Return the following entries unchanged, reproducing every line in the same order.

— BEGIN —

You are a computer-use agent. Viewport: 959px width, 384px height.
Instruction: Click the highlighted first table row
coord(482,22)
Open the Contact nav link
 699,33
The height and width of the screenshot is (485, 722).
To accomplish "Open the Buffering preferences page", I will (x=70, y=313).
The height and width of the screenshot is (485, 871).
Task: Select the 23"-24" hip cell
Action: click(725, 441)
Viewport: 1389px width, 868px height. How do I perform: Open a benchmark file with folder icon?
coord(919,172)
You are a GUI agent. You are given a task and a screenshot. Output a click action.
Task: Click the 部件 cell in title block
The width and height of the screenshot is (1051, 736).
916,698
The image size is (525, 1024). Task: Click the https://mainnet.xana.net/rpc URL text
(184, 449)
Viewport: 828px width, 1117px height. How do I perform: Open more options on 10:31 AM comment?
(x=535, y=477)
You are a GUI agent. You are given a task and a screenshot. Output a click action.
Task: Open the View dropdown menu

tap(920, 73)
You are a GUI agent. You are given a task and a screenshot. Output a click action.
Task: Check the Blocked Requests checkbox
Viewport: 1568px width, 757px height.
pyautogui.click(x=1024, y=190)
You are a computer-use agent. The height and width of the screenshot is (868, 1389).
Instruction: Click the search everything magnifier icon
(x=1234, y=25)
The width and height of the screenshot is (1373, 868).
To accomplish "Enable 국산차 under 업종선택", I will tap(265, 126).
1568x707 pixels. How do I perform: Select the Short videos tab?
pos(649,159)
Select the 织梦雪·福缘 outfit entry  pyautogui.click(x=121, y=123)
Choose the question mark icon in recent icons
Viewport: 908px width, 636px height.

— END —

> [The output]:
You are a computer-use agent. Viewport: 959px width, 384px height.
Instruction: Click the highlighted first table row
coord(482,22)
Open the Contact nav link
 699,33
The height and width of the screenshot is (485, 722).
To accomplish "Open the Buffering preferences page", I will (x=70, y=313).
The height and width of the screenshot is (485, 871).
Task: Select the 23"-24" hip cell
Action: click(725, 441)
Viewport: 1389px width, 868px height. How do I perform: Open a benchmark file with folder icon?
coord(919,172)
You are a GUI agent. You are given a task and a screenshot. Output a click action.
Task: Click the 部件 cell in title block
The width and height of the screenshot is (1051, 736).
916,698
The image size is (525, 1024). Task: Click the https://mainnet.xana.net/rpc URL text
(184, 449)
Viewport: 828px width, 1117px height. How do I perform: Open more options on 10:31 AM comment?
(x=535, y=477)
You are a GUI agent. You are given a task and a screenshot. Output a click action.
Task: Open the View dropdown menu

tap(920, 73)
You are a GUI agent. You are given a task and a screenshot. Output a click action.
Task: Check the Blocked Requests checkbox
Viewport: 1568px width, 757px height.
pyautogui.click(x=1024, y=190)
You are a computer-use agent. The height and width of the screenshot is (868, 1389).
Instruction: Click the search everything magnifier icon
(x=1234, y=25)
The width and height of the screenshot is (1373, 868).
To accomplish "Enable 국산차 under 업종선택", I will tap(265, 126).
1568x707 pixels. How do I perform: Select the Short videos tab?
pos(649,159)
Select the 织梦雪·福缘 outfit entry  pyautogui.click(x=121, y=123)
Choose the question mark icon in recent icons
Viewport: 908px width, 636px height.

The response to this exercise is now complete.